BEGIN Exercise inputs
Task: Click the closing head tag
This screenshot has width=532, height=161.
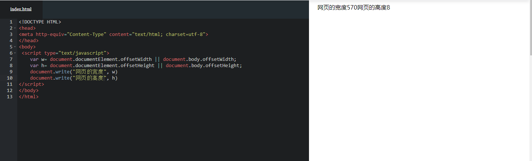Action: (29, 40)
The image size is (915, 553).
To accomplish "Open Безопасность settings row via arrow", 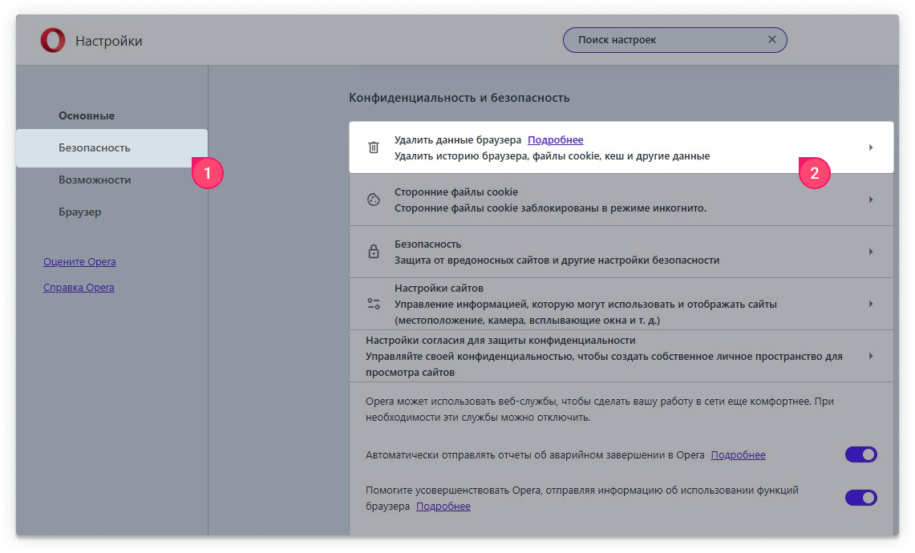I will pos(870,252).
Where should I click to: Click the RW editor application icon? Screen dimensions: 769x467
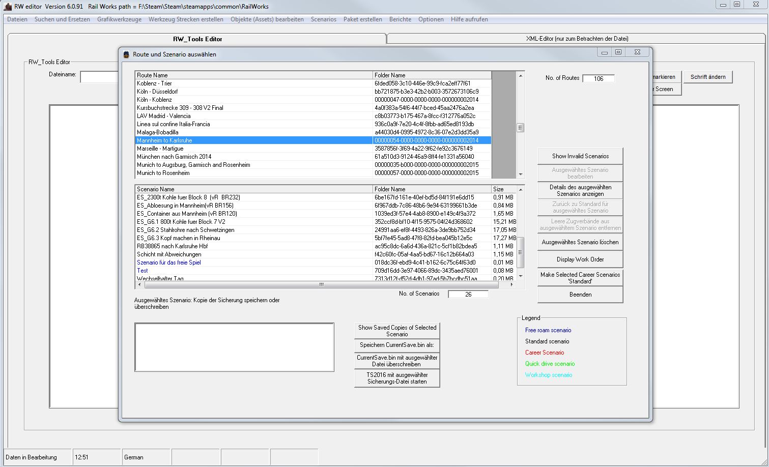(x=8, y=7)
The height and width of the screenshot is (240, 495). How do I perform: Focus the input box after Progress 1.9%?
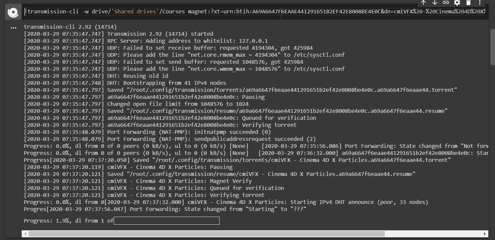tap(167, 221)
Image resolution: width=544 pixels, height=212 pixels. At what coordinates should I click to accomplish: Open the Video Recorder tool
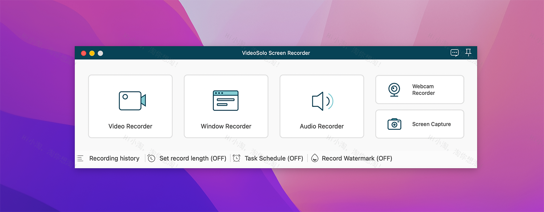[x=130, y=106]
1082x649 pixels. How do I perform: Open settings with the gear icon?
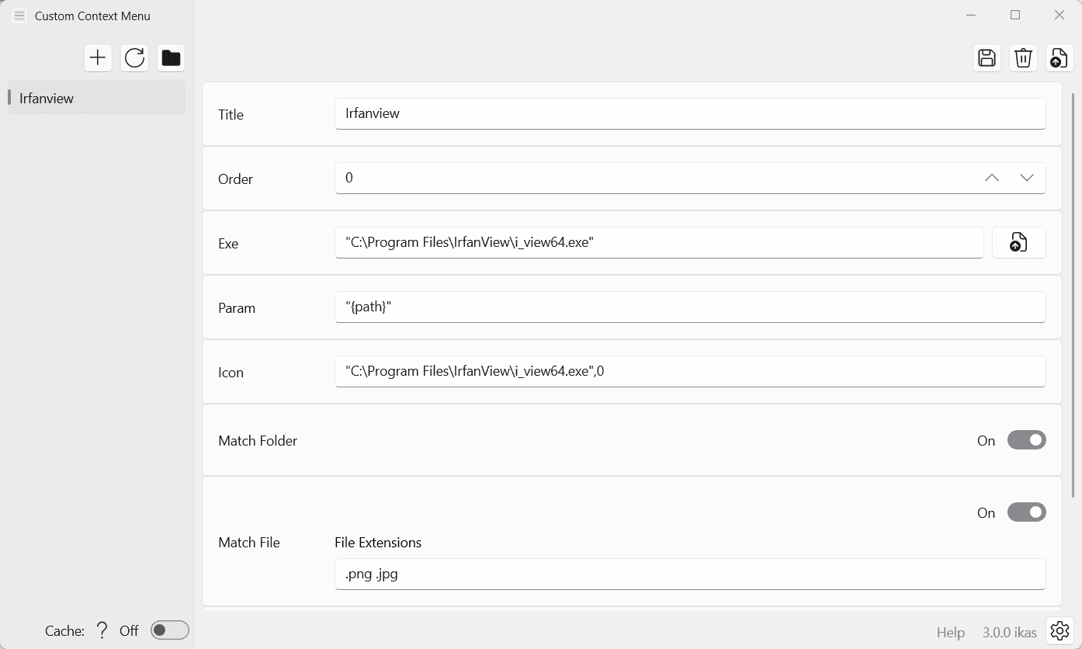coord(1059,631)
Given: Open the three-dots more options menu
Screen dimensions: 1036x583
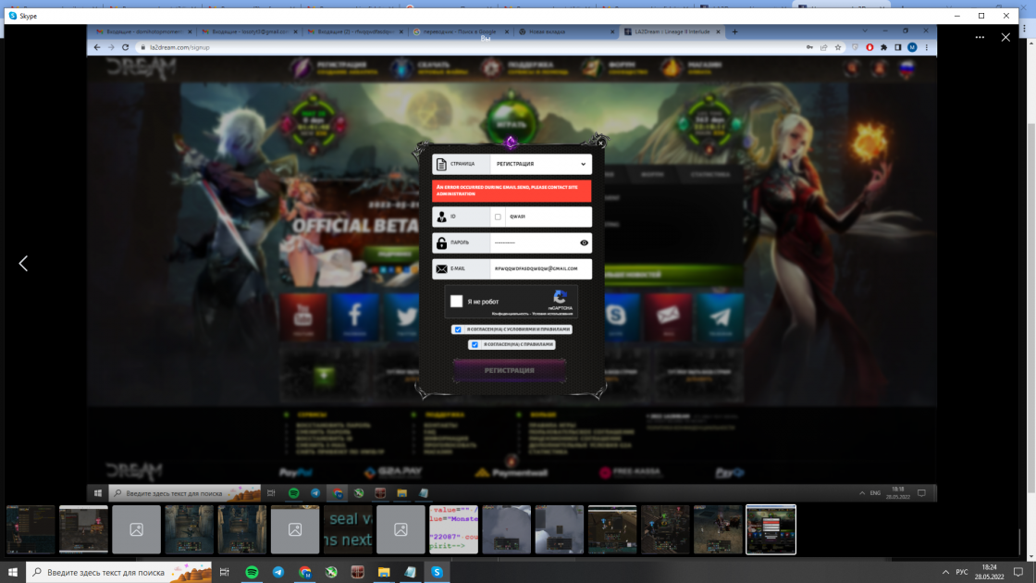Looking at the screenshot, I should tap(980, 38).
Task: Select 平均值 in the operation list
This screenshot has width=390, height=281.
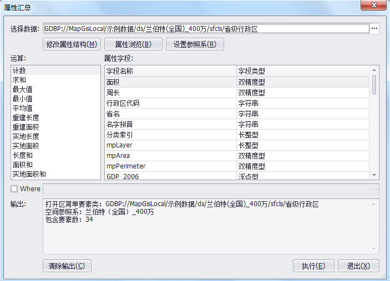Action: [x=22, y=108]
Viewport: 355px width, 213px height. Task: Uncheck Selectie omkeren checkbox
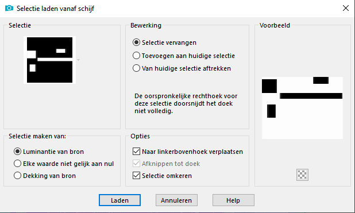[136, 176]
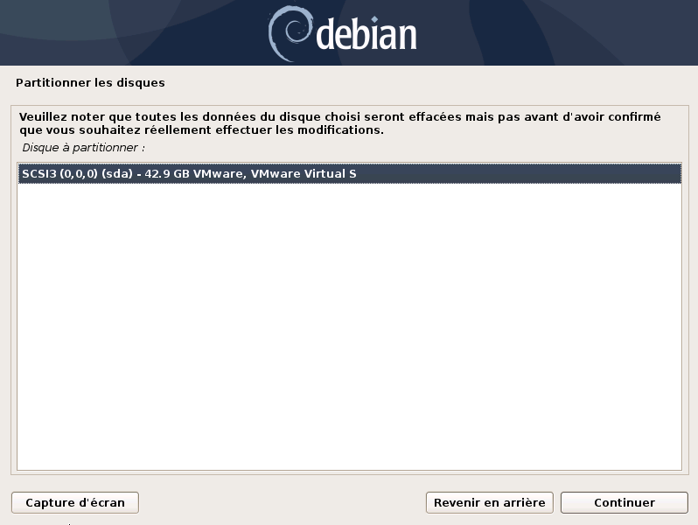Screen dimensions: 698x525
Task: Click the dot above debian's letter i
Action: tap(374, 19)
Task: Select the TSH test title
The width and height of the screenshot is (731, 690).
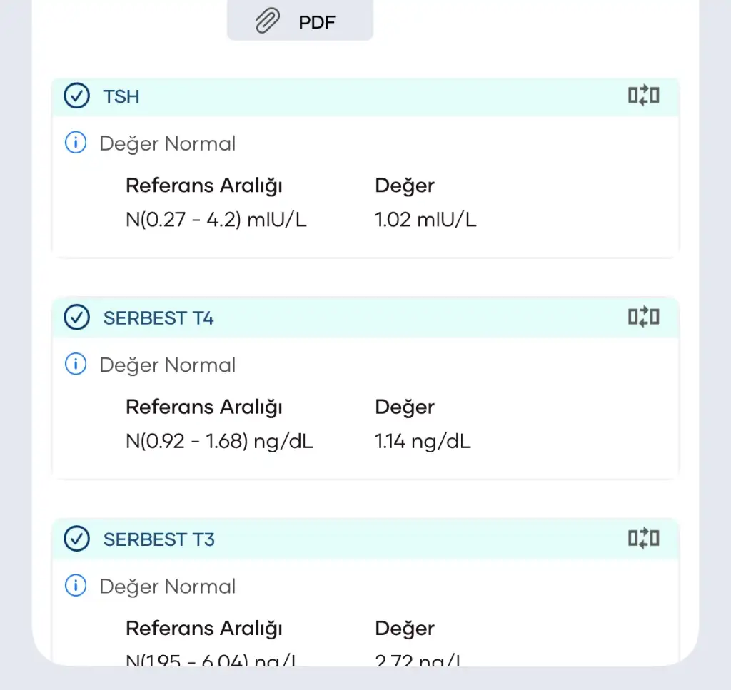Action: (121, 96)
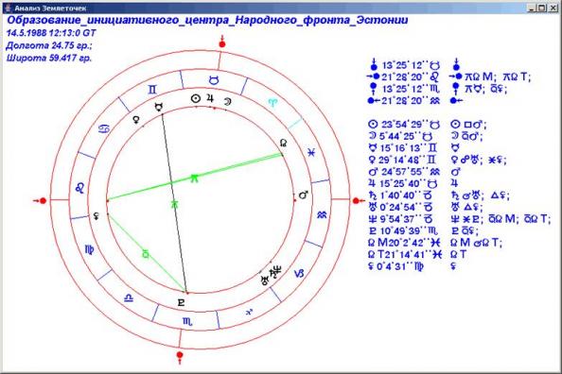Screen dimensions: 562x374
Task: Click the date line 14.5.1988 12:13:0 GT
Action: (51, 33)
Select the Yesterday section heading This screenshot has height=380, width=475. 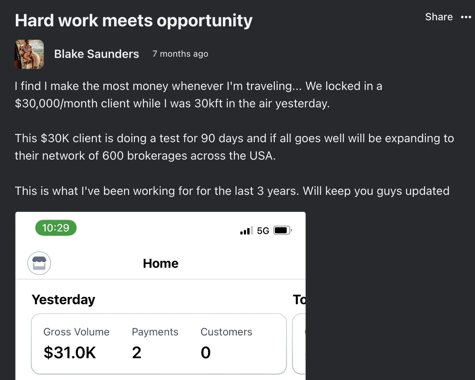tap(63, 300)
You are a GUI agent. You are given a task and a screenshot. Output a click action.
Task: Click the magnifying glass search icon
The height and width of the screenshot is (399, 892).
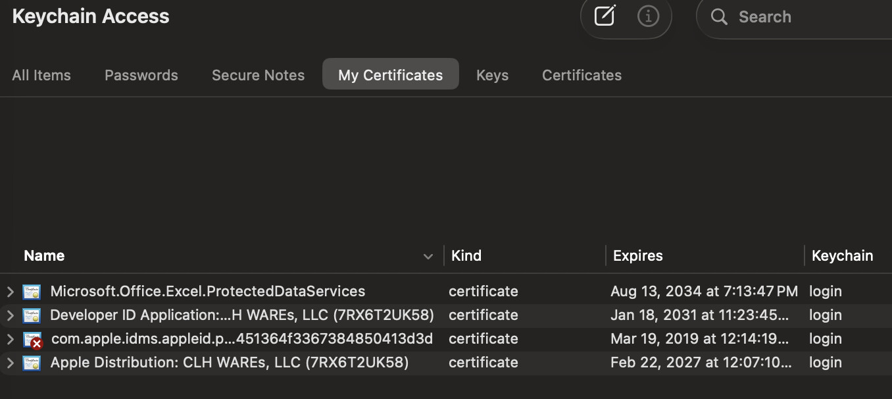point(719,17)
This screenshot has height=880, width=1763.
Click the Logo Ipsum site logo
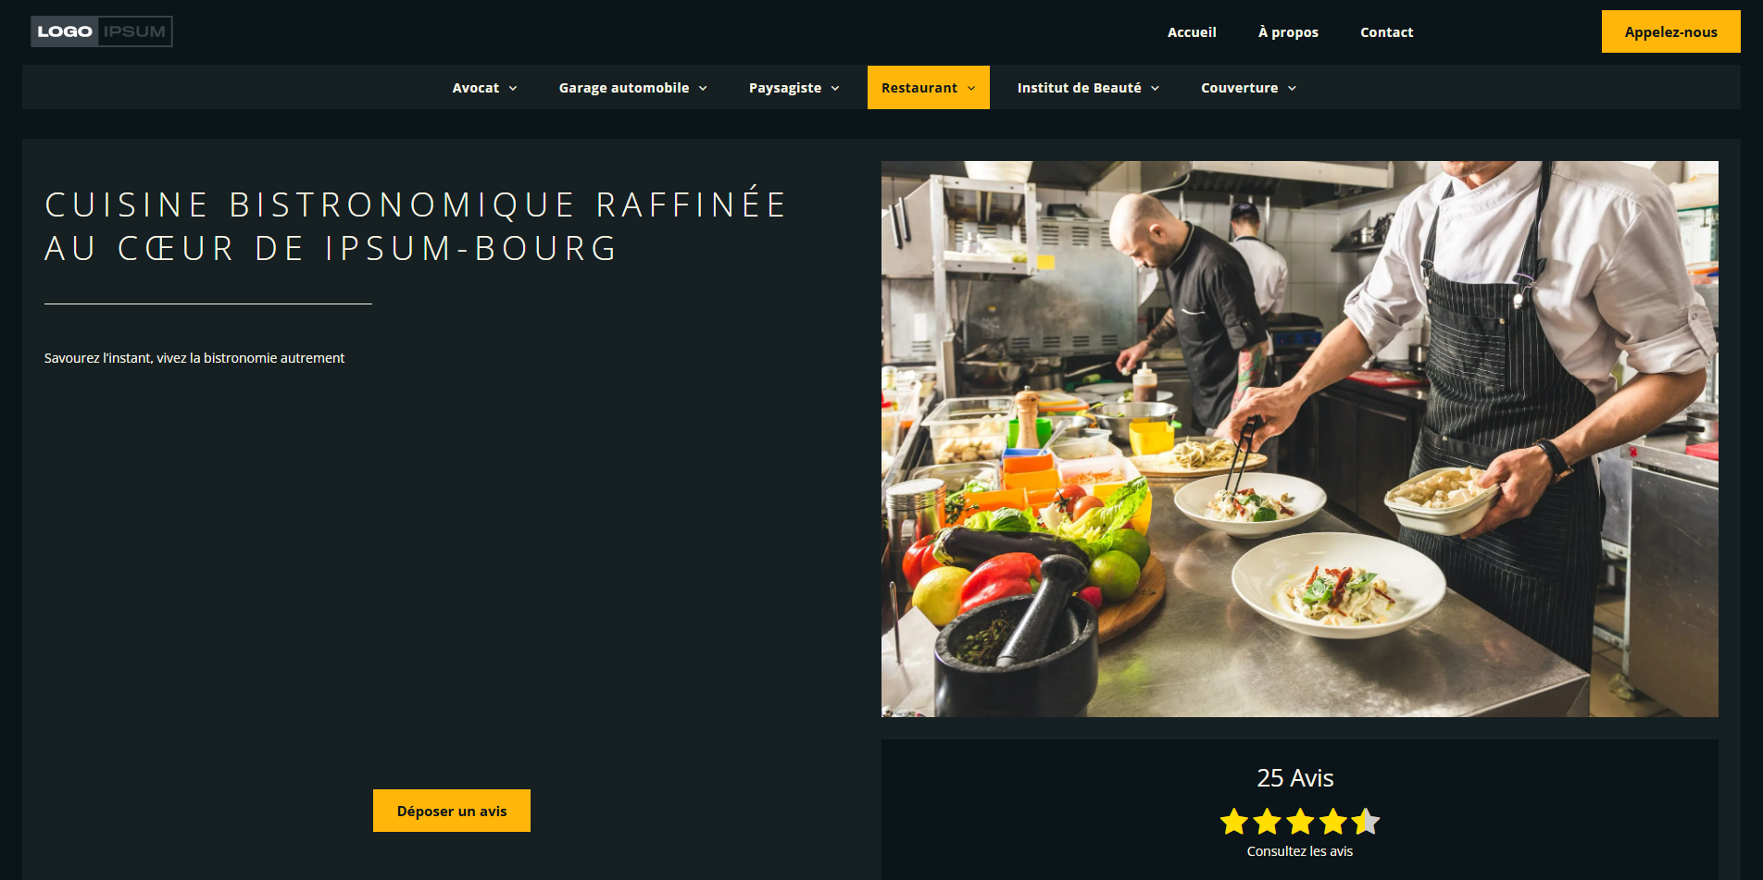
END Exercise inputs
__How to complete this task__: Starting at the line that contains "You are a GUI", return every line through the end of the records above exactly as written, and return no pictures.

__The completed task__:
You are a GUI agent. You are given a task and a screenshot. Output a click action.
Task: Click the magnifying glass search icon
The height and width of the screenshot is (399, 892).
point(719,17)
This screenshot has height=880, width=1763.
Click the Logo Ipsum site logo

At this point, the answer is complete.